One May night, when Henry was taking me on a night-tour of
Paris by horse-bus—to teach me the city, said he; because there’d been no
reviews that week, thought I—we found ourselves in a crowd close to two
familiar heads, one blonde, one a monotonous brown. We were just getting on our
bus, but I caught a few words.
“Ah, she likes you,” the Peach was saying to Sonny.
“But you know, my dear, I like you best.”
“You be nice to her, because she’s my friend. No one ever
takes her out--“ Our bus moved
away. I saw the Peach under a gaslight, tapping his hand with a flirtatious
finger as he shook his head, laughing.
“The Peach wants to go out with him herself,” I said to
Henry.
He laughed and shook his head too.
Henry was right: Next Sunday afternoon, as he and I were
walking in the Bois de Boulogne, arm in arm, being seen, we spied Fearful and
Sonny.
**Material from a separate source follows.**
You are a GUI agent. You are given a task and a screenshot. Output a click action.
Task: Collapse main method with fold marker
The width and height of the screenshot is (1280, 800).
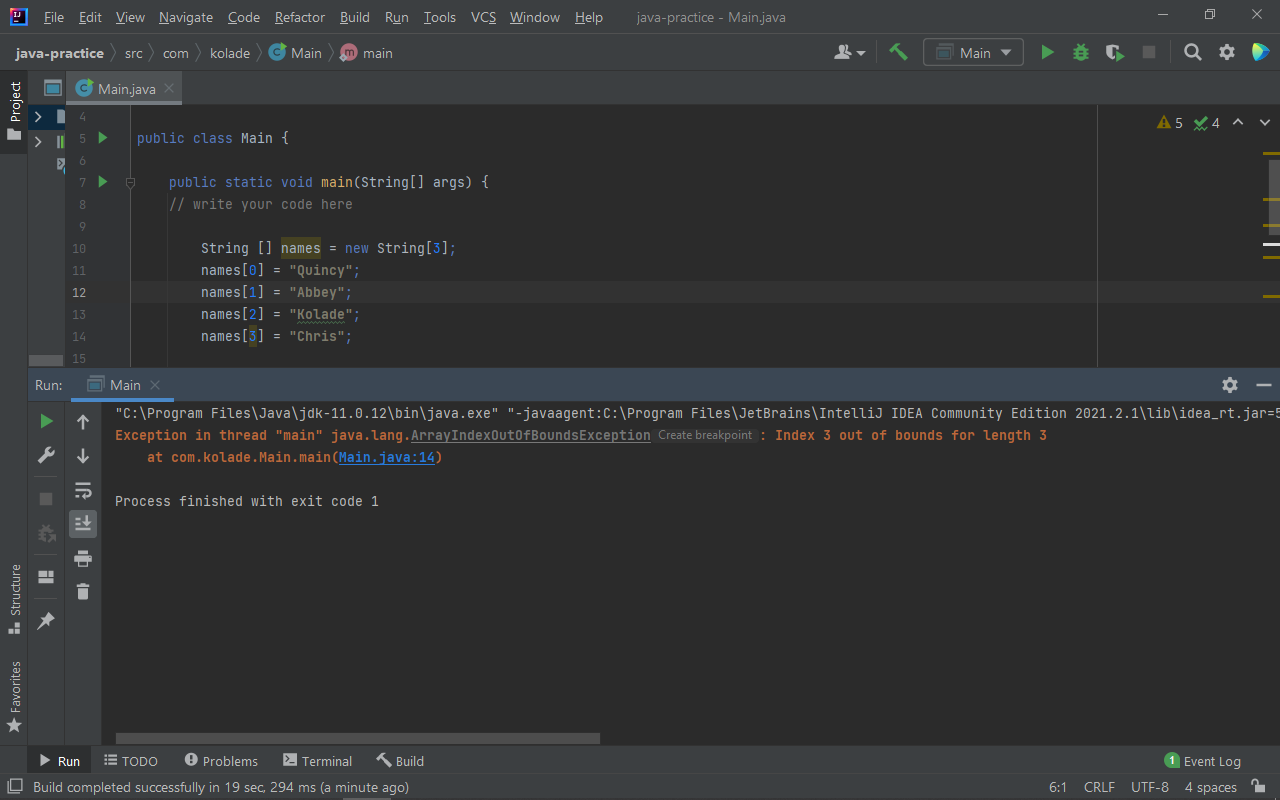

They were dancing on the splintery little floor of an outdoor
dance-hall, to the music of an accordion. He looked a little bored, but rather
complacent and flattered; she was so young. She was radiant under her hat, she
talked constantly, she had an audience, she had meaning to someone at last.
“I want to write about them,” I told Henry. “Sonny and
Fearful.”
“Forget about them. The Peach, she’s the interesting one.
Such a schemer.”
Every day, during the mornings, I sat at the desk Henry had
bought for me and wrote words into my notebook. Every afternoon I had a
schedule, courtesy of Henry. I was to make myself known: a literary salon on
Tuesday, open house at Mme de Noailles’ on Thursday... I skipped the literary
salons and went to matinees at the Forbidden Fruits.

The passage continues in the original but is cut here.